WHAT THIS TASK INVOLVES:
Would you write the data out once more, exactly as it is?

____________________

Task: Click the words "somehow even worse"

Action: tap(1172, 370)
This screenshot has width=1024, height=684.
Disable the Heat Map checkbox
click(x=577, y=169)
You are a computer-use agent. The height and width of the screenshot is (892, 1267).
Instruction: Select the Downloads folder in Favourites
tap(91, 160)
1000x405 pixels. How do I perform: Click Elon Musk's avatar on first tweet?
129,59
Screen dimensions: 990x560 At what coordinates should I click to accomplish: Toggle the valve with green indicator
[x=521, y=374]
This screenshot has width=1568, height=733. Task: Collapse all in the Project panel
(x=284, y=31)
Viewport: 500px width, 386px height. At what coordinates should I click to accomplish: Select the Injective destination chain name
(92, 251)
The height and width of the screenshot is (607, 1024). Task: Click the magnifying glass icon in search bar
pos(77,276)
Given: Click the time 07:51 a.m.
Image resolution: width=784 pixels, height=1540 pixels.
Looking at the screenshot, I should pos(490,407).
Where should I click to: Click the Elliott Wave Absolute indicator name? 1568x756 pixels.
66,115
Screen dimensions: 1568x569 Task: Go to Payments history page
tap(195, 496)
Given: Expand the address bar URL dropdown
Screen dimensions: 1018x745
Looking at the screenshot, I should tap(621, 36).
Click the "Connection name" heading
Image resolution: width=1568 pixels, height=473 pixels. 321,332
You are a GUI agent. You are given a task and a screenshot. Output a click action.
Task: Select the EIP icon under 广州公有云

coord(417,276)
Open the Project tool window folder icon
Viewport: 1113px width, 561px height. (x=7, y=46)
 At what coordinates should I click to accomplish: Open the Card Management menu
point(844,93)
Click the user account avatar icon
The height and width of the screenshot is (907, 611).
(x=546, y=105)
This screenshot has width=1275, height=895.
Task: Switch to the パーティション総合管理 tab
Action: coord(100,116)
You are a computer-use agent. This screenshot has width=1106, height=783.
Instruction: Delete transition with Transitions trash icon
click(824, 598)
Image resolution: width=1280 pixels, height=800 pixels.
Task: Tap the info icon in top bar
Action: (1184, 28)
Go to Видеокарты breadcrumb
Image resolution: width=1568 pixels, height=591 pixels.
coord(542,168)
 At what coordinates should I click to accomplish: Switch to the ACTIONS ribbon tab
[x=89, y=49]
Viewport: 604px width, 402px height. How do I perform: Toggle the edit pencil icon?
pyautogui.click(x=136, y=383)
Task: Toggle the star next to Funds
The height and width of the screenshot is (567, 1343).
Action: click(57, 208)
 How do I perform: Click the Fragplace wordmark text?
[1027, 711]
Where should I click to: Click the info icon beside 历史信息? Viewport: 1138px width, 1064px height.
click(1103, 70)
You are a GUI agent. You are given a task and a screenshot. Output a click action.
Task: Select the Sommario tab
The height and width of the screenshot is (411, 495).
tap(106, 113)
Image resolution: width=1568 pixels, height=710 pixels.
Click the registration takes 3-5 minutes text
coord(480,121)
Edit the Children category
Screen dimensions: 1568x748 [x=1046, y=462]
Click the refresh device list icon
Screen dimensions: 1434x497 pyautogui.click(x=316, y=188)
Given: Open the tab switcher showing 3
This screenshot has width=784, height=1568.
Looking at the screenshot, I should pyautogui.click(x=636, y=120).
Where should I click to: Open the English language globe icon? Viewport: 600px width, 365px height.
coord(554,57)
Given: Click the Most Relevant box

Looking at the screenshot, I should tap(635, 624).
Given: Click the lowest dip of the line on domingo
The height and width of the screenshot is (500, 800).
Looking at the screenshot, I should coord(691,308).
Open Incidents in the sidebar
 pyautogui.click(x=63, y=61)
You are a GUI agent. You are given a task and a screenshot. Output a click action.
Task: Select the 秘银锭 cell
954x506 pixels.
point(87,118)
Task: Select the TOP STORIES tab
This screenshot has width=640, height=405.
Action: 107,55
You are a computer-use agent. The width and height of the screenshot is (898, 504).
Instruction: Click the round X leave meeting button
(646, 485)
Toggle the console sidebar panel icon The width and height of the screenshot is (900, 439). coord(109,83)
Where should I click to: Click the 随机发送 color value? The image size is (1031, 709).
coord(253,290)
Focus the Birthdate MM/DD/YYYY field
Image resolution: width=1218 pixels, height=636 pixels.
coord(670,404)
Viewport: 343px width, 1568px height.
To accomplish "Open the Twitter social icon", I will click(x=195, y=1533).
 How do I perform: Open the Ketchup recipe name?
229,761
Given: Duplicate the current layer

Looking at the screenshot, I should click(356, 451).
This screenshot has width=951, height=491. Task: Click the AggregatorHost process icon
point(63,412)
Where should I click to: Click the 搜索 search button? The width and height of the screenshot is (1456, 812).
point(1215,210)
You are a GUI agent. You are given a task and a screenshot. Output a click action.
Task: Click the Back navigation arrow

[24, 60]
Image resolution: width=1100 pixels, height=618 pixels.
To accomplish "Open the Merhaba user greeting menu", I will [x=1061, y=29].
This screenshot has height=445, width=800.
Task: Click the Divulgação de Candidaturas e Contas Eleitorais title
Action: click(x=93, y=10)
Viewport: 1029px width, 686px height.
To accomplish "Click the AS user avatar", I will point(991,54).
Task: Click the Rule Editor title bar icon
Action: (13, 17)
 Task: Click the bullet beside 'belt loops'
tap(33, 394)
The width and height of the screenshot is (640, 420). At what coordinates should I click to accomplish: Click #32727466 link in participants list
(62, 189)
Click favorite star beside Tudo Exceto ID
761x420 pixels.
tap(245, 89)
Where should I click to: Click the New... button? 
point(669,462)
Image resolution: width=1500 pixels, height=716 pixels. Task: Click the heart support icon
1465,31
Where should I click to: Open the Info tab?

____________________

ANSWER TO THE PROBLEM:
Task: Click the words "somehow even worse"

Action: tap(1172, 370)
This screenshot has width=1024, height=684.
Disable the Heat Map checkbox
click(x=577, y=169)
You are a computer-use agent. The height and width of the screenshot is (892, 1267).
Instruction: Select the Downloads folder in Favourites
tap(91, 160)
1000x405 pixels. How do I perform: Click Elon Musk's avatar on first tweet?
129,59
Screen dimensions: 990x560 At what coordinates should I click to accomplish: Toggle the valve with green indicator
[x=521, y=374]
This screenshot has width=1568, height=733. Task: Collapse all in the Project panel
(x=284, y=31)
Viewport: 500px width, 386px height. At what coordinates should I click to accomplish: Select the Injective destination chain name
(92, 251)
The height and width of the screenshot is (607, 1024). Task: Click the magnifying glass icon in search bar
pos(77,276)
Given: Click the time 07:51 a.m.
Image resolution: width=784 pixels, height=1540 pixels.
Looking at the screenshot, I should pos(490,407).
Where should I click to: Click the Elliott Wave Absolute indicator name? 1568x756 pixels.
66,115
Screen dimensions: 1568x569 Task: Go to Payments history page
tap(195, 496)
Given: Expand the address bar URL dropdown
Screen dimensions: 1018x745
Looking at the screenshot, I should tap(621, 36).
Click the "Connection name" heading
Image resolution: width=1568 pixels, height=473 pixels. 321,332
You are a GUI agent. You are given a task and a screenshot. Output a click action.
Task: Select the EIP icon under 广州公有云

coord(417,276)
Open the Project tool window folder icon
Viewport: 1113px width, 561px height. (x=7, y=46)
 At what coordinates should I click to accomplish: Open the Card Management menu
point(844,93)
Click the user account avatar icon
The height and width of the screenshot is (907, 611).
(x=546, y=105)
This screenshot has width=1275, height=895.
Task: Switch to the パーティション総合管理 tab
Action: coord(100,116)
You are a computer-use agent. This screenshot has width=1106, height=783.
Instruction: Delete transition with Transitions trash icon
click(824, 598)
Image resolution: width=1280 pixels, height=800 pixels.
Task: Tap the info icon in top bar
Action: (1184, 28)
Go to Видеокарты breadcrumb
Image resolution: width=1568 pixels, height=591 pixels.
coord(542,168)
 At what coordinates should I click to accomplish: Switch to the ACTIONS ribbon tab
[x=89, y=49]
Viewport: 604px width, 402px height. How do I perform: Toggle the edit pencil icon?
pyautogui.click(x=136, y=383)
Task: Toggle the star next to Funds
The height and width of the screenshot is (567, 1343).
Action: click(57, 208)
 How do I perform: Click the Fragplace wordmark text?
[1027, 711]
Where should I click to: Click the info icon beside 历史信息? Viewport: 1138px width, 1064px height.
click(1103, 70)
You are a GUI agent. You are given a task and a screenshot. Output a click action.
Task: Select the Sommario tab
The height and width of the screenshot is (411, 495).
tap(106, 113)
Image resolution: width=1568 pixels, height=710 pixels.
Click the registration takes 3-5 minutes text
coord(480,121)
Edit the Children category
Screen dimensions: 1568x748 [x=1046, y=462]
Click the refresh device list icon
Screen dimensions: 1434x497 pyautogui.click(x=316, y=188)
Given: Open the tab switcher showing 3
This screenshot has width=784, height=1568.
Looking at the screenshot, I should pyautogui.click(x=636, y=120).
Where should I click to: Open the English language globe icon? Viewport: 600px width, 365px height.
coord(554,57)
Given: Click the Most Relevant box

Looking at the screenshot, I should tap(635, 624).
Given: Click the lowest dip of the line on domingo
The height and width of the screenshot is (500, 800).
Looking at the screenshot, I should coord(691,308).
Open Incidents in the sidebar
 pyautogui.click(x=63, y=61)
You are a GUI agent. You are given a task and a screenshot. Output a click action.
Task: Select the 秘银锭 cell
954x506 pixels.
point(87,118)
Task: Select the TOP STORIES tab
This screenshot has width=640, height=405.
Action: 107,55
You are a computer-use agent. The width and height of the screenshot is (898, 504).
Instruction: Click the round X leave meeting button
(646, 485)
Toggle the console sidebar panel icon The width and height of the screenshot is (900, 439). coord(109,83)
Where should I click to: Click the 随机发送 color value? The image size is (1031, 709).
coord(253,290)
Focus the Birthdate MM/DD/YYYY field
Image resolution: width=1218 pixels, height=636 pixels.
coord(670,404)
Viewport: 343px width, 1568px height.
To accomplish "Open the Twitter social icon", I will click(x=195, y=1533).
 How do I perform: Open the Ketchup recipe name?
229,761
Given: Duplicate the current layer

Looking at the screenshot, I should click(356, 451).
This screenshot has width=951, height=491. Task: Click the AggregatorHost process icon
point(63,412)
Where should I click to: Click the 搜索 search button? The width and height of the screenshot is (1456, 812).
point(1215,210)
You are a GUI agent. You are given a task and a screenshot. Output a click action.
Task: Click the Back navigation arrow

[24, 60]
Image resolution: width=1100 pixels, height=618 pixels.
To accomplish "Open the Merhaba user greeting menu", I will [x=1061, y=29].
This screenshot has height=445, width=800.
Task: Click the Divulgação de Candidaturas e Contas Eleitorais title
Action: click(x=93, y=10)
Viewport: 1029px width, 686px height.
To accomplish "Click the AS user avatar", I will point(991,54).
Task: Click the Rule Editor title bar icon
Action: (13, 17)
 Task: Click the bullet beside 'belt loops'
tap(33, 394)
The width and height of the screenshot is (640, 420). At what coordinates should I click to accomplish: Click #32727466 link in participants list
(62, 189)
Click favorite star beside Tudo Exceto ID
761x420 pixels.
tap(245, 89)
Where should I click to: Click the New... button? 
point(669,462)
Image resolution: width=1500 pixels, height=716 pixels. Task: Click the heart support icon
1465,31
Where should I click to: Open the Info tab?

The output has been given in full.